First, the “double-inversion” modeling takes the observed pH data, which constrains the flux and magnitude of CO2 emissions, and the observed δ13C values of the dissolved inorganic carbon of the surface ocean, which simultaneously determines the source of the emitted carbon by computing the δ13C values of the carbon source. At each model time step, a pulse of CO2 is emitted to the atmosphere at a given rate if the δ13C value is lower than the previous time step, and the modeled surface DIC δ13C values and the observed δ13C values at the Kuzigongsu section are compared. If the current modeled surface DIC δ13C value is higher than the data value, the δ13C value of the emitted CO2 is assigned a value of –100‰. In contrast, if the current modeled surface DIC δ13C value is lower than the data value, the δ13C value of the emitted CO2 is assigned a value of 0‰. δ13C values of the emitted CO2 between –100‰ and 0‰ can be achieved by binning the emission fluxes in time and averaging flux-weighted δ13C values. Justification for the choice of these end-member δ13C values of the emitted CO2 is provided in Gutjahr et al.15. During the experiments, cGENIE continually adjusts the rate and δ13C value of emitted CO2 into the atmosphere in order to simultaneously reproduce the two proxy records as a function of time. In these experiments, we assume that the POE onset occurred as a linear decline in both δ13C and pH simultaneously (Fig. 4a, b). We use the same “double-inversion” methodology in both the main experiments and the sensitivity experiments, both starting from the same open-system spin-up state (Table S1).

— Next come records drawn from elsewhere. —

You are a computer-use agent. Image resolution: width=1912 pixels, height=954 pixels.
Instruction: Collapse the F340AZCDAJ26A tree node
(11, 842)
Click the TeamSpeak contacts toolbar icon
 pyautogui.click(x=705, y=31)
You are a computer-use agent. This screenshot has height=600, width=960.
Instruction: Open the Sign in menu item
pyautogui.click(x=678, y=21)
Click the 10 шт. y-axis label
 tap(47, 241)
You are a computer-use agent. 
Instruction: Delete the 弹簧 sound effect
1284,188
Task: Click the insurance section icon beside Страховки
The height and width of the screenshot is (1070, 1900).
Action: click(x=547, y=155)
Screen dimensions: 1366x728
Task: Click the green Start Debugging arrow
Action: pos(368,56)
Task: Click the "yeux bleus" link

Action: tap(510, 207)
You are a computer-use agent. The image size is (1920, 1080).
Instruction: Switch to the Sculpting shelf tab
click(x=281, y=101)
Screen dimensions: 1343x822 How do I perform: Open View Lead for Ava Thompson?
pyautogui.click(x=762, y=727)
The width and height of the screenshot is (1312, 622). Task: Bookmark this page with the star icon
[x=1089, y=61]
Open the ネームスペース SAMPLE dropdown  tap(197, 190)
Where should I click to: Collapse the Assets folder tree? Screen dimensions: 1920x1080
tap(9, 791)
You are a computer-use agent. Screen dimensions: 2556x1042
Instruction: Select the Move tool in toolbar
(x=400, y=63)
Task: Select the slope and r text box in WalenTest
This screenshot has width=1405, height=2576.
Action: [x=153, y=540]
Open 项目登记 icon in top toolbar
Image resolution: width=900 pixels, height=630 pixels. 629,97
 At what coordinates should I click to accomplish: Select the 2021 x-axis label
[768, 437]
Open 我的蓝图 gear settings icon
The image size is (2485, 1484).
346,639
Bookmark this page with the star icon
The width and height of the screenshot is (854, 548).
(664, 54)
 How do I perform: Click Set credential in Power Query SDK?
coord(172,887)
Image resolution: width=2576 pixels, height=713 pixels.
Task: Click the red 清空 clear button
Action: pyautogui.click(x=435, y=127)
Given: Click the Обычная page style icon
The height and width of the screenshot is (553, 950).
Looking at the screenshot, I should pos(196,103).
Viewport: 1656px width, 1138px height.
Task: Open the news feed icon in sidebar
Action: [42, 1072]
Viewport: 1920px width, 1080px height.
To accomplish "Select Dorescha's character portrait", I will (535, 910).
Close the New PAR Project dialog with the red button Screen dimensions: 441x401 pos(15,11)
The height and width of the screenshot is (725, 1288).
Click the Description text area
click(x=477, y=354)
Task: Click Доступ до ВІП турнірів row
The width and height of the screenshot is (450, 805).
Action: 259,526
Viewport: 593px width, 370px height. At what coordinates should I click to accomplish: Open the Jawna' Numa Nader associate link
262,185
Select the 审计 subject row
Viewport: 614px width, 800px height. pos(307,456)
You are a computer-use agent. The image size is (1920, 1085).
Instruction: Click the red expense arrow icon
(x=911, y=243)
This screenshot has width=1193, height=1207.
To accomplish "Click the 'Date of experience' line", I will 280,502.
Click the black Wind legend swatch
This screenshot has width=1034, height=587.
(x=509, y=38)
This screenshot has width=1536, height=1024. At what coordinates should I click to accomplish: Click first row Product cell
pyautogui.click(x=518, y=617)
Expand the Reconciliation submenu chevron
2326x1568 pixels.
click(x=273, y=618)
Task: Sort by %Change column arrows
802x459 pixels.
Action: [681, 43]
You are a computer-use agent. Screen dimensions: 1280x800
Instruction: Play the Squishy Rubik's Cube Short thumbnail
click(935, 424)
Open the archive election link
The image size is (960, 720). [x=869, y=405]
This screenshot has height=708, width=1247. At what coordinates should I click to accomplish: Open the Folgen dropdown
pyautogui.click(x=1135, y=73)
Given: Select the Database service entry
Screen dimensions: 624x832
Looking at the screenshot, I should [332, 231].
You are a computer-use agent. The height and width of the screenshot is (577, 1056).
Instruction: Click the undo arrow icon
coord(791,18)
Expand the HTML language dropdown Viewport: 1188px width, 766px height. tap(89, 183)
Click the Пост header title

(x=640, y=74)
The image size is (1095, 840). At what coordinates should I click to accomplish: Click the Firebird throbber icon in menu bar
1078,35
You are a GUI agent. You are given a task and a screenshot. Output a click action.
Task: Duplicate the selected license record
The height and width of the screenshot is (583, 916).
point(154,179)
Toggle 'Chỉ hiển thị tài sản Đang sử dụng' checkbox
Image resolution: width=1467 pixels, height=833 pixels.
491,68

Sensitivity experiments and analyses

We carried out sensitivity experiments to explore the importance of the duration of the POE onset ( ~ 7000, ~ 1600, ~ 850, and ~ 500 years based on age model option 1, age model option 2, Bowen et al. (2016), and Babila et al. (2022), respectively) using a global compilation of marine carbonate δ13Ccarb records (Table S1; Fig. S7). We also tested the effect of larger pH decrease (i.e., ‒0.24 and ‒0.32 pH unit) in combination with each of the four assumed age model (Table S1). Additionally, we test the role of bioturbation on the carbon isotope excursion magnitude of core-top carbonates (Fig. S9).